L’accès aux soins somatiques est assuré mais il manque la kinésithérapie et le développement de la téléconsultation.

L’accès aux soins psychiatriques est également assuré de manière pertinente avec la présence de psychiatres et psychologues et l’ouverture d’un CATTP animé par deux infirmiers et un mi-temps de psychologue du lundi au vendredi. Les contrôleurs notent la pertinence du projet médical d’hôpital de jour et d’équipe mobile de préparation à la sortie, totalement appropriés au public accueilli.

Au sein de l’USMP, il n’y a pas de coordination des soins par absence de cadre sur place et de chef d’unité, avec une absence de réunions cliniques régulières comme de réunions institutionnelles de fonctionnement ; les soignants ne sont d’ailleurs pas informés des projets médicaux.

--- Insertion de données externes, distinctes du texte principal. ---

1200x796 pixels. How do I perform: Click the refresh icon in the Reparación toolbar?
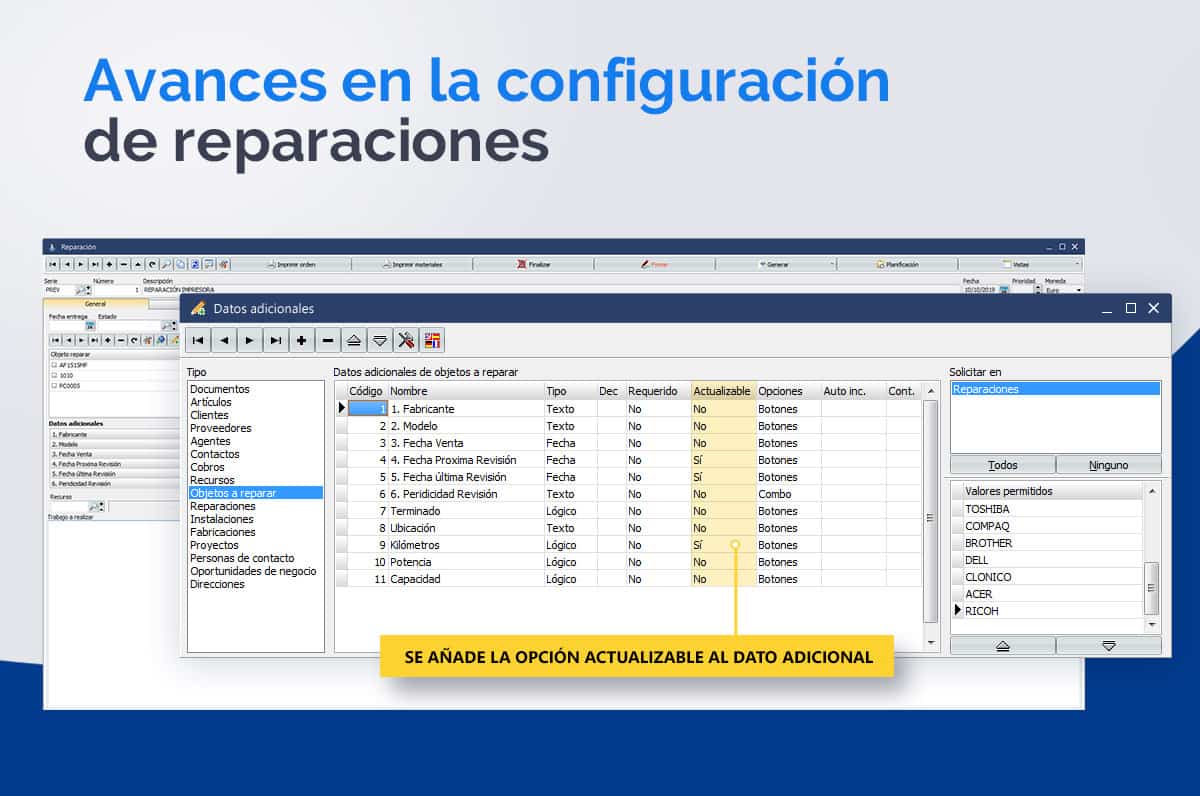152,264
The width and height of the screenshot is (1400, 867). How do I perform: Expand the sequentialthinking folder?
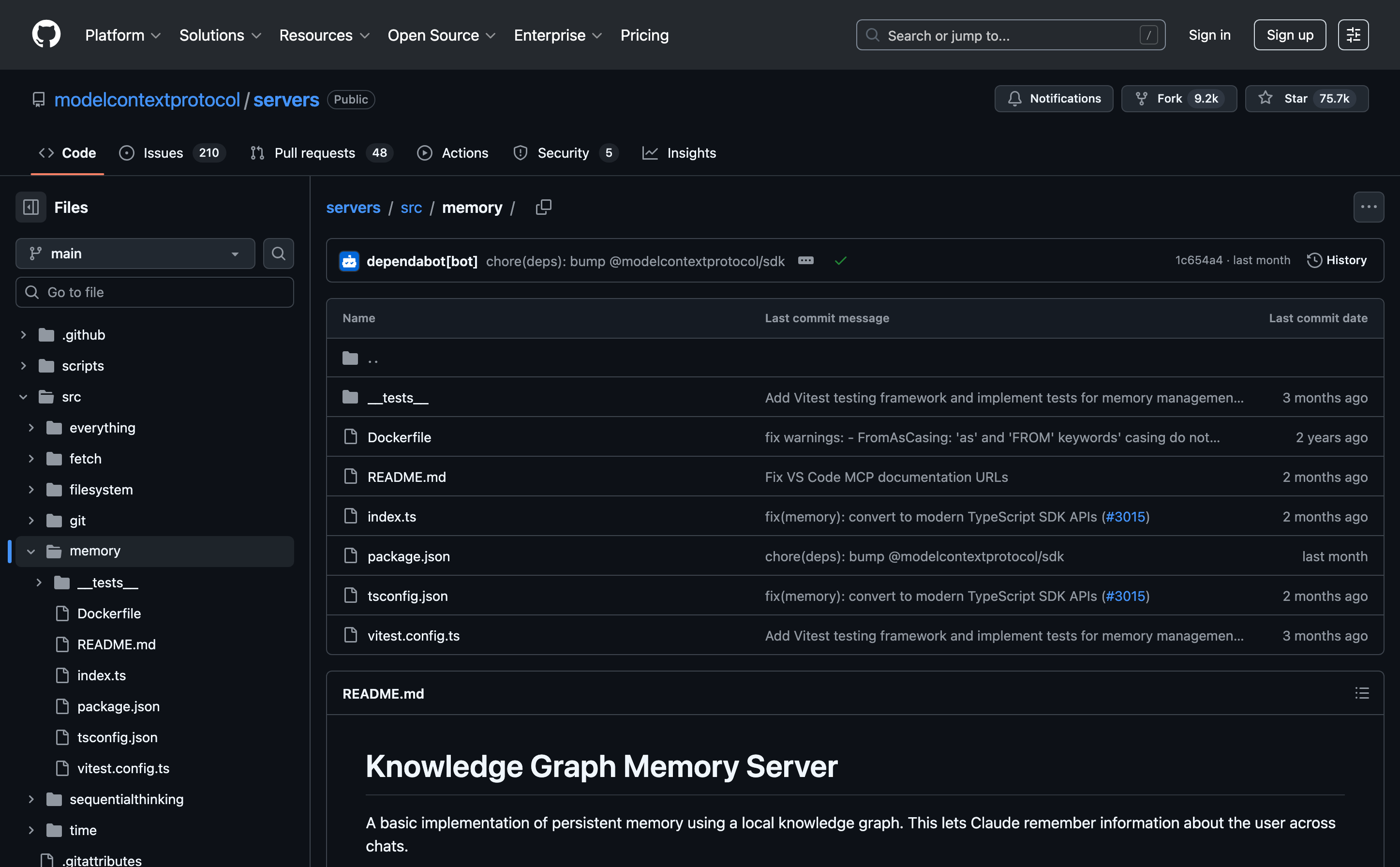(31, 799)
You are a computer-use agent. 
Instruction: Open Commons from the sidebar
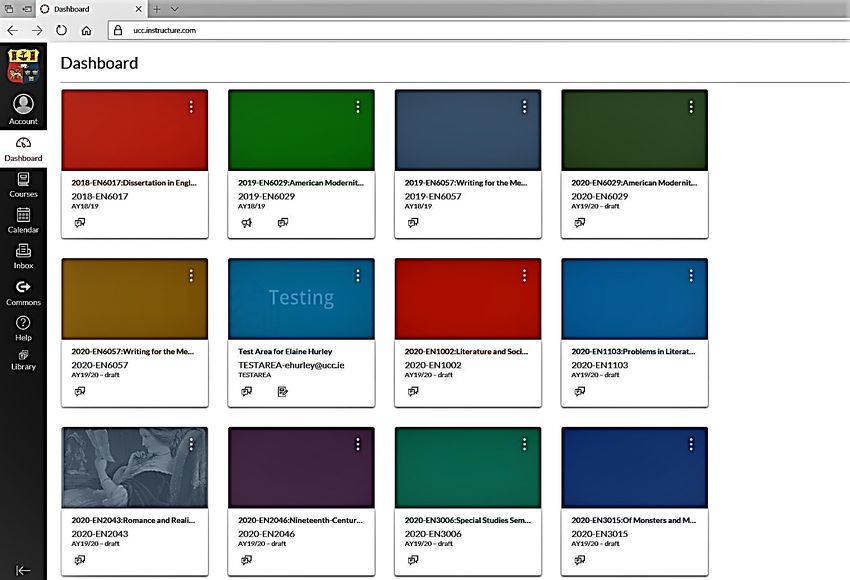pos(23,291)
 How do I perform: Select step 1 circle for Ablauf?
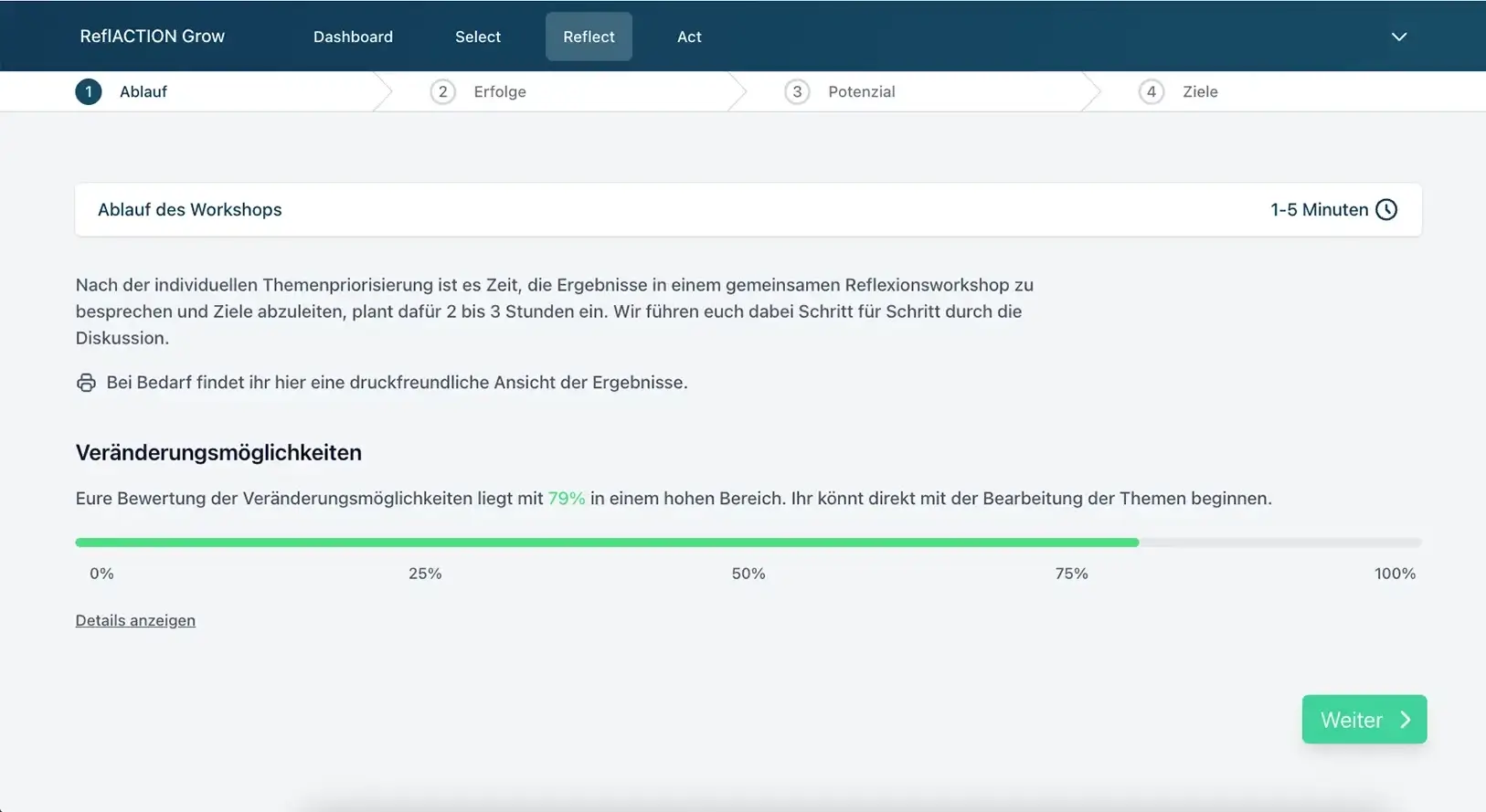tap(89, 92)
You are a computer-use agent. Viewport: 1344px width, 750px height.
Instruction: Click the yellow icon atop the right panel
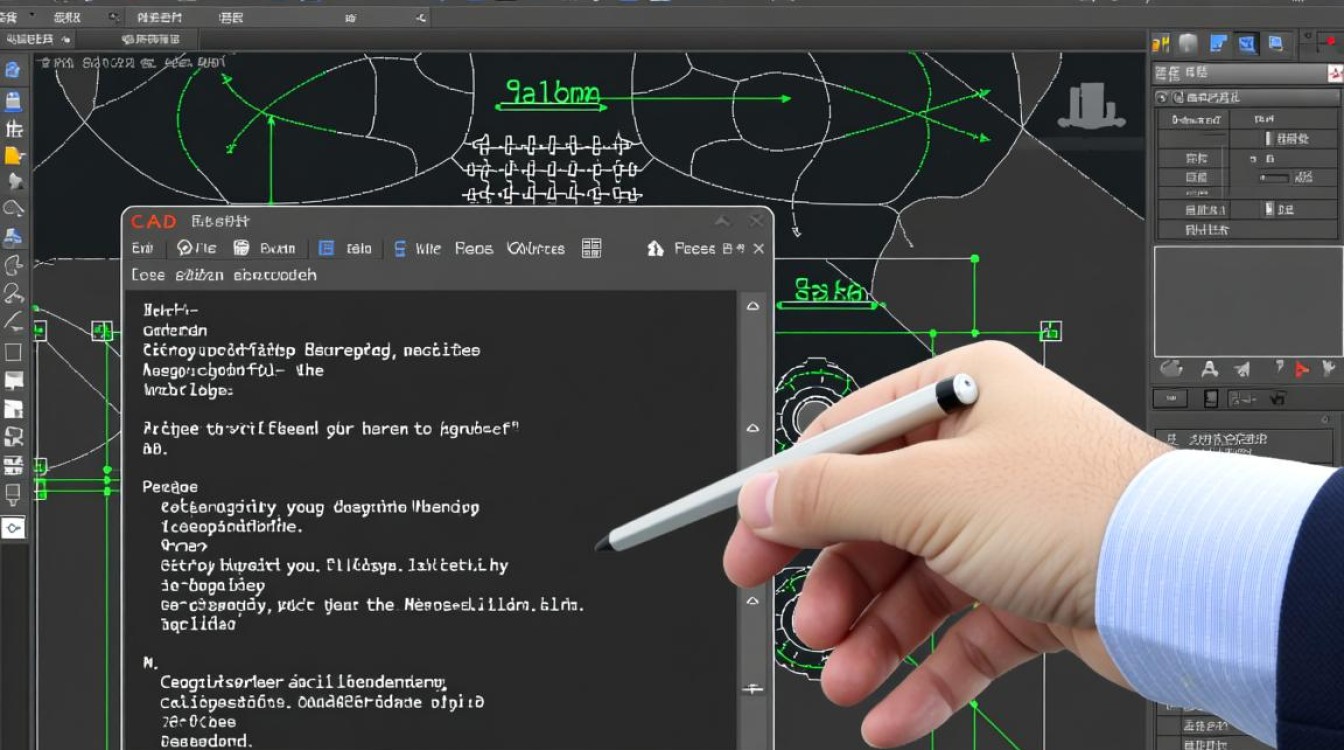[1161, 43]
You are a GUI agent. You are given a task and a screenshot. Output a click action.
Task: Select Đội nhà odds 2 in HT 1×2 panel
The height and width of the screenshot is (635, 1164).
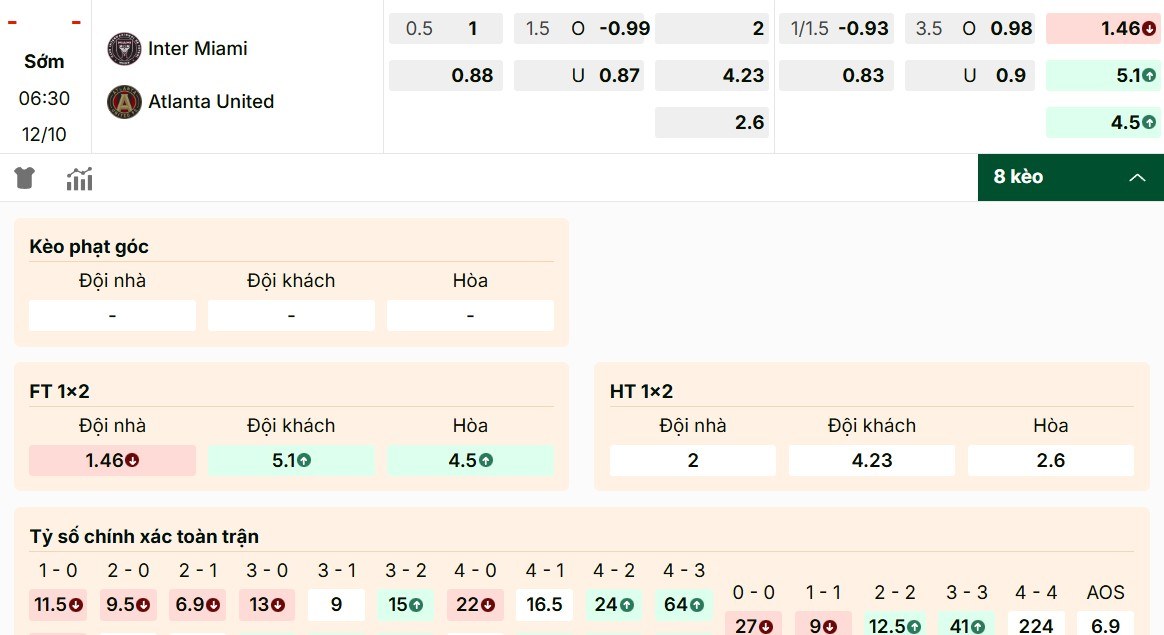click(693, 461)
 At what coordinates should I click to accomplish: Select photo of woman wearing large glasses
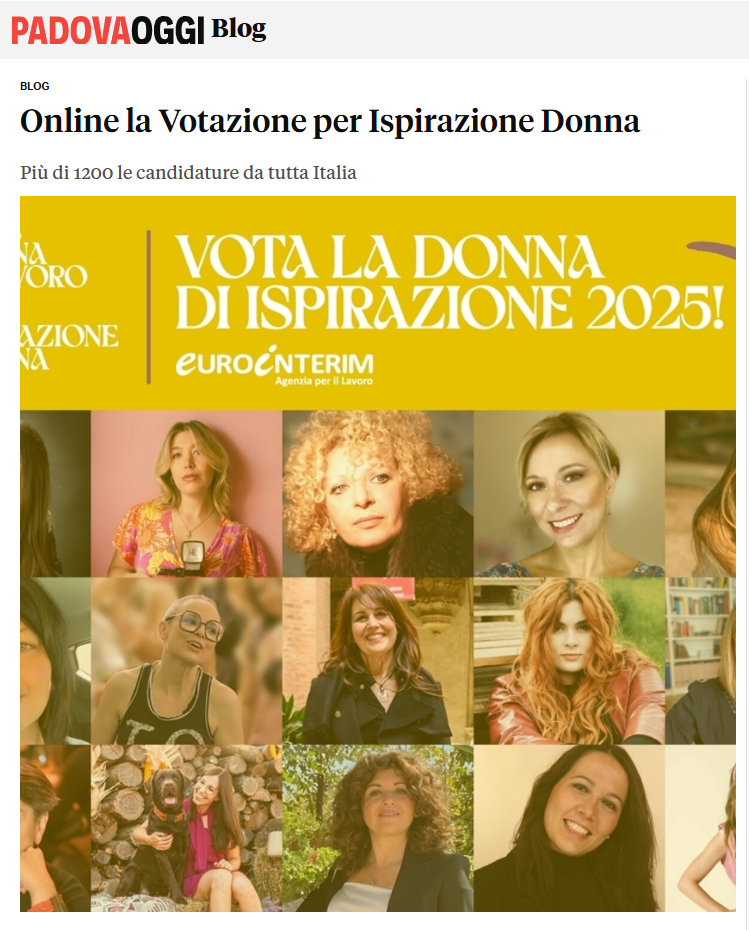(186, 661)
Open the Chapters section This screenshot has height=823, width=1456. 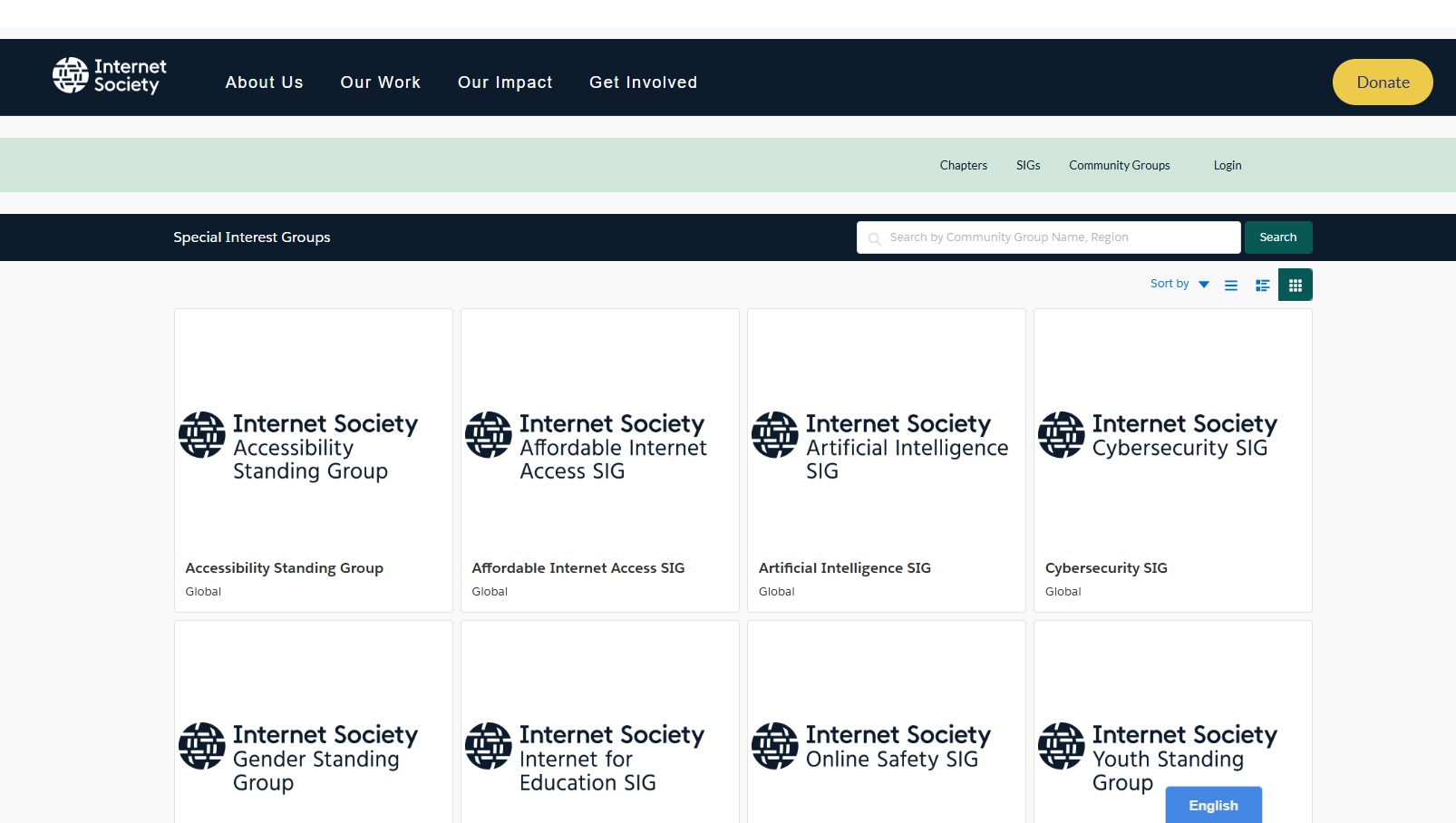coord(963,165)
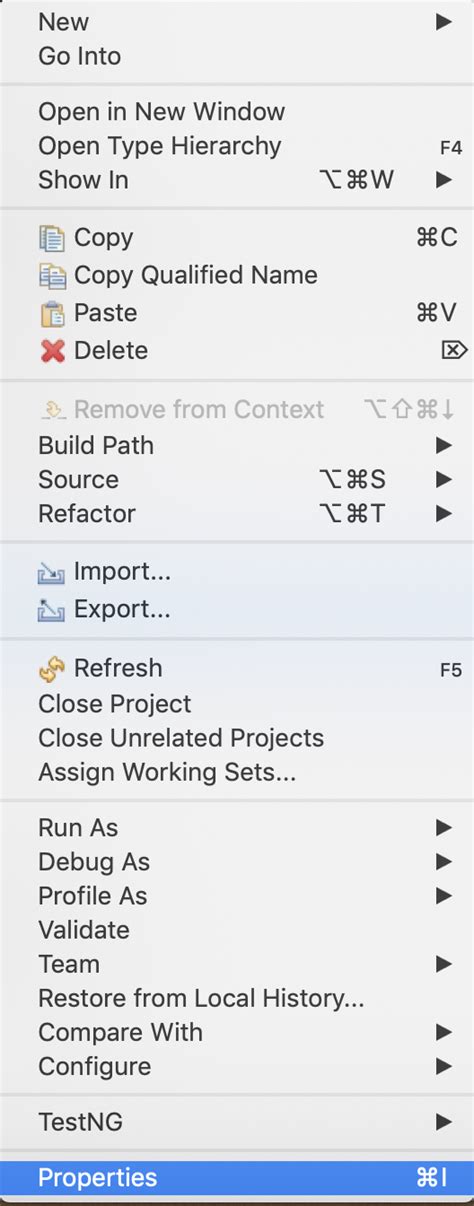Open the Compare With submenu arrow

[444, 1032]
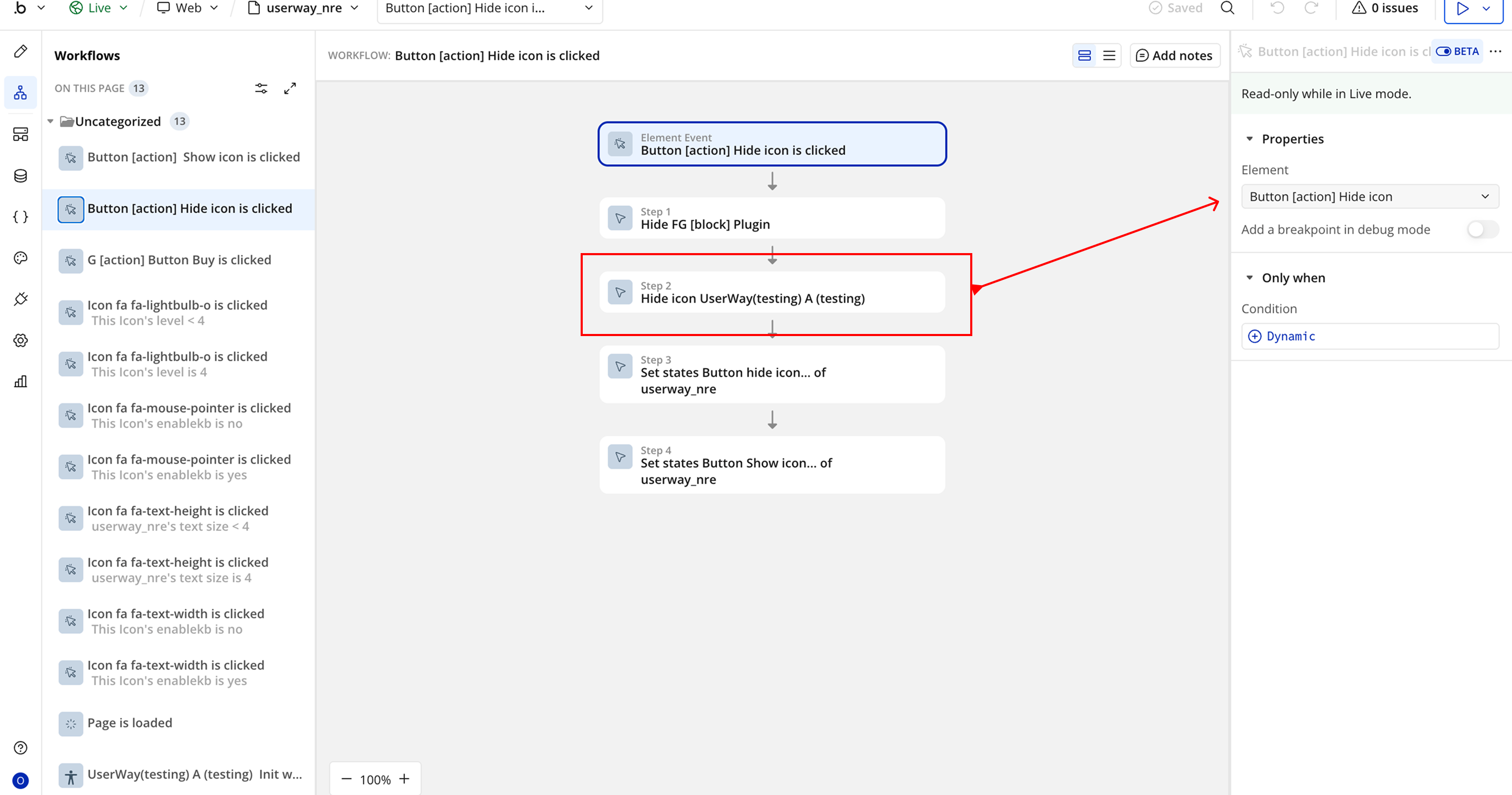Collapse the Only when section
1512x795 pixels.
click(1250, 278)
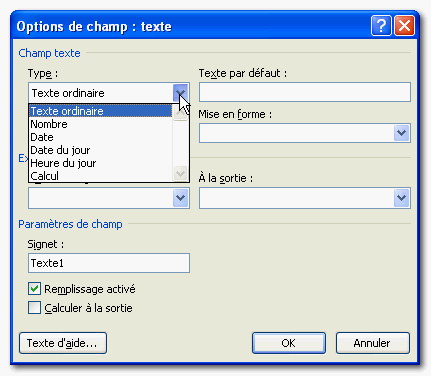
Task: Open the Mise en forme dropdown
Action: click(402, 133)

L’accès à l’hygiène fait l’objet d’une attention particulière. Outre que les locaux soient propres, bien que vétustes, chaque détenu reçoit gratuitement l’ensemble des produits nécessaires à l’hygiène corporelle comme pour le nettoyage de sa cellule. L’aide à la toilette n’est en revanche pas encore semblable à celle du droit commun pour les quelques patients en incurie qui le nécessiteraient. Le lavage de vêtements de corps est facilité, gratuit, et le linge plat est lavé en tant que de besoin. Les locaux des douches sont rénovés et propres. L’accès aux douches n’est pas limité.

La prévention du suicide est sérieusement prise en compte avec une surveillance quotidienne des détenus par les surveillants, des liens faciles d’alerte entre surveillants et soignants, une CPU de prévention pluridisciplinaire où la présence de l’US permet une adaptation de la surveillance comme des activités proposées.

Enfin, de nombreuses activités, animées par des soignants et non soignants, intègrent la prise en charge spécialisée des détenus. Les activités socioculturelles sont diversifiées, avec un coordinateur à mi-temps et la mise en place d’actions à visée thérapeutique (médiation animale, jardin thérapeutique etc.). le personnel de surveillance anime aussi certaines activités. En revanche les activités sportives pâtissaient au moment de la visite de l’absence pour maladie de l’animateur, non remplacé.

Un rapport provisoire a été adressé à la cheffe d’établissement, aux directions des hôpitaux partenaires, aux chefs de la juridiction judiciaire de Soissons et à l’agence régionale de santé pour une période d’échange contradictoire d’un mois. La cheffe d’établissement ainsi que le directeur de l’EPSMD de l’Aisne ont émis des observations prenant en compte de manière sérieuse les recommandations du CGLPL.